The number of feedings over 24 h is dependant on the amount of feed and water required for each individual horse by weight and energy needs. We have found that most horses tolerate four daily feedings of 8 - 10 l of total volume at a time. Horses should be monitored for signs of discomfort after feeding. If this is experienced, smaller and more frequent feedings may be necessary. Manure production and hydration status should be assessed at least twice daily when horses are being maintained in this manner. Additionally, an accurate weight should be attained every day to make accurate adjustments to the feeding regime. If no scale is available, a weight tape should be used to estimate weight and monitor the horse for appreciable changes in weight.
3. Results
This technique has been used on six patients over 18 mo (Table 1). Four horses were dysphagic, and two horses were anorexic but not dysphagic. Each horse was treated for the primary problem involved. Five of six horses were discharged from the hospital. One horse was euthanized for a problem unrelated to this technique. All but one of the six horses maintained or gained weight while on the protocol. Each of the horses had slightly softer than normal manure. The range of time patients were maintained on this feeding method was 4 - 10 days. Some patients received oral medications mixed in with the feedings. The feedings were easily administered by veterinarians, technicians, and senior students. All of the horses tolerated the tube well.
4. Discussion
This method of feeding is technically easy and relatively inexpensive.
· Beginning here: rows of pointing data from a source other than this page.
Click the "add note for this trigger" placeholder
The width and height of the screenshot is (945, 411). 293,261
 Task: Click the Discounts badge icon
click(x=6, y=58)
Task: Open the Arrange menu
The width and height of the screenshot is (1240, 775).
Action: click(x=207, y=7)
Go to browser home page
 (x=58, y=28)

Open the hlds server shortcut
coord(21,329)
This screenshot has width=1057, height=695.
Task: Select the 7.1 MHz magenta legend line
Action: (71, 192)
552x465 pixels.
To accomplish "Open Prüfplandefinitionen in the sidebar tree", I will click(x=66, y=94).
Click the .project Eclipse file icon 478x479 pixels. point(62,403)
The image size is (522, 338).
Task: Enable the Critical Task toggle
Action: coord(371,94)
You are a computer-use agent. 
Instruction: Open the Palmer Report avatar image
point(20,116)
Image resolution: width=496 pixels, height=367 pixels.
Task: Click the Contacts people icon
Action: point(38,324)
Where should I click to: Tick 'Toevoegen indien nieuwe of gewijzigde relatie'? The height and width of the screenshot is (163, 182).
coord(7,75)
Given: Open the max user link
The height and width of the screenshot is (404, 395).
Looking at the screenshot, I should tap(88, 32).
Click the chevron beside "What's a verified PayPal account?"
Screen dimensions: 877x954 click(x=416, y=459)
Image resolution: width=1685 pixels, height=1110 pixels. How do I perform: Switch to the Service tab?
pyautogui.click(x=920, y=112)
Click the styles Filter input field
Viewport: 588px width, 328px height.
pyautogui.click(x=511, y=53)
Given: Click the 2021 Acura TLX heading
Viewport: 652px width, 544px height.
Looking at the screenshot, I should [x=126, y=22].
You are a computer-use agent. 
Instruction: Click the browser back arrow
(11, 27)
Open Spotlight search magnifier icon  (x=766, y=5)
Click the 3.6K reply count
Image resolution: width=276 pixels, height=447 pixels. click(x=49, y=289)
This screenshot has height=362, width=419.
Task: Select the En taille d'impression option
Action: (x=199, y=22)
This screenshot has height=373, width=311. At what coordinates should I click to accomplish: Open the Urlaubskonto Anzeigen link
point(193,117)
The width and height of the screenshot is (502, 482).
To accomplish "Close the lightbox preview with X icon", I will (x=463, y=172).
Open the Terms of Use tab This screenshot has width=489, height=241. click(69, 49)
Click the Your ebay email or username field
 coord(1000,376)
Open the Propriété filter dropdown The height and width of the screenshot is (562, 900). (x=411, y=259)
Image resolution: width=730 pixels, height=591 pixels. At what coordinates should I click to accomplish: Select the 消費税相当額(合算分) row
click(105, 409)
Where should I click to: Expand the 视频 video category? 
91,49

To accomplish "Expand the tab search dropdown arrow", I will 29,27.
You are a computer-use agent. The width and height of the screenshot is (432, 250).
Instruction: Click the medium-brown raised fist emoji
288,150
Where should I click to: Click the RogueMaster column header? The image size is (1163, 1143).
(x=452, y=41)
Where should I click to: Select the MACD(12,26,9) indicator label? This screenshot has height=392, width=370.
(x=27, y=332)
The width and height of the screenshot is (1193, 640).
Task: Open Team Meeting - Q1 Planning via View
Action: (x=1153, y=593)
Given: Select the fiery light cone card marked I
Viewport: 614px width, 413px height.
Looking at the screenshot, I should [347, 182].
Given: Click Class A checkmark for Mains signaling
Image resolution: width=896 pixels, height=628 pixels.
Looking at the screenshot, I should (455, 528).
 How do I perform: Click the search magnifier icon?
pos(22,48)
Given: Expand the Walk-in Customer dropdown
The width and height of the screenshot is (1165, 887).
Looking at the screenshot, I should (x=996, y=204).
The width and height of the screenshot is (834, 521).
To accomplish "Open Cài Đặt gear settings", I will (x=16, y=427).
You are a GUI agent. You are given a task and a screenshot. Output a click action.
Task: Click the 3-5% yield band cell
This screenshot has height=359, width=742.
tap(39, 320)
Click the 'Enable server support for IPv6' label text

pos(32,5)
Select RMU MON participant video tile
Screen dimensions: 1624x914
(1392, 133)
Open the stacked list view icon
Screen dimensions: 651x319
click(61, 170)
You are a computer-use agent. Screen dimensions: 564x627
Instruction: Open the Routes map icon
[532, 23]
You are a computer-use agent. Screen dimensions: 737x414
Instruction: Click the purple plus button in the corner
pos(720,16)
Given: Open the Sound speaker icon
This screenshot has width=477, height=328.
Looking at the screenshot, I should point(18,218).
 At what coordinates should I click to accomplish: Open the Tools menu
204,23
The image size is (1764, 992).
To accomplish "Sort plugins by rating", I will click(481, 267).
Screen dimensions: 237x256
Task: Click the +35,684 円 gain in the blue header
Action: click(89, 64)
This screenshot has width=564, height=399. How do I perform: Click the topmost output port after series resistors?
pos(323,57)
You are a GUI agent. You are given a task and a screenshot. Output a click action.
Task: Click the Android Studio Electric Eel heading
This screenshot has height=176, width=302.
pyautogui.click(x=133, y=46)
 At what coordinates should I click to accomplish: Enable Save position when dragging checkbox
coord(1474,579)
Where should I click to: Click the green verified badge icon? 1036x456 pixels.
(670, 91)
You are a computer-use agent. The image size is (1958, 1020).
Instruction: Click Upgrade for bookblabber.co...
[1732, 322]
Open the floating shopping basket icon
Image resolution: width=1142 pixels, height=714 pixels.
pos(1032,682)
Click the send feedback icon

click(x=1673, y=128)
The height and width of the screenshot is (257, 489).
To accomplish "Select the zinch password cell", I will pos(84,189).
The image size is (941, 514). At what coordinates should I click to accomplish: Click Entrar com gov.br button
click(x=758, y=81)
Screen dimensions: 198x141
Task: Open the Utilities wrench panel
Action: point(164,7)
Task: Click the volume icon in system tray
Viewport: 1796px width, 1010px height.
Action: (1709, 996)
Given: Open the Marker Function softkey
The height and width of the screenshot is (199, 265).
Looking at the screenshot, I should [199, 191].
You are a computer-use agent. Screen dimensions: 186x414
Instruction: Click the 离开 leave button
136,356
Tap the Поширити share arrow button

The addition of daily fluid requirements greatly decreased or eliminated the need for IV fluids. Horses administered feed in this manner should be able to appropriately process the feed after it has been administered. For that reason, gastrointestinal blockage as a cause of anorexia should be ruled out before beginning this feeding regiment. Horses treated by the authors were either clearly unable to eat or had prolonged anorexia. The horses tolerated the procedure well. The addition of adequate nutrition enhanced the treatment of the primary complaint as well as eliminated the complications of anorexia. Administration of oral medications was achieved easily even in horses that were completely dysphagic. Adjustments to feed and water were easily made to meet the needs of the individual patient. The use of a complete pelleted feed made the system easy to use and standardized; it also saved time. Overall, this method is a practical solution for horses with a primary problem that precludes consumption of adequate nutrition and water.
Footnotes
[a] The Guzzler series 7090, Cole-Palmer, Chicago, IL 60648.
[b] Tygon polyvinyl chloride flexible tubing, 2-in diameter, 3M, St. Paul, MN 55144.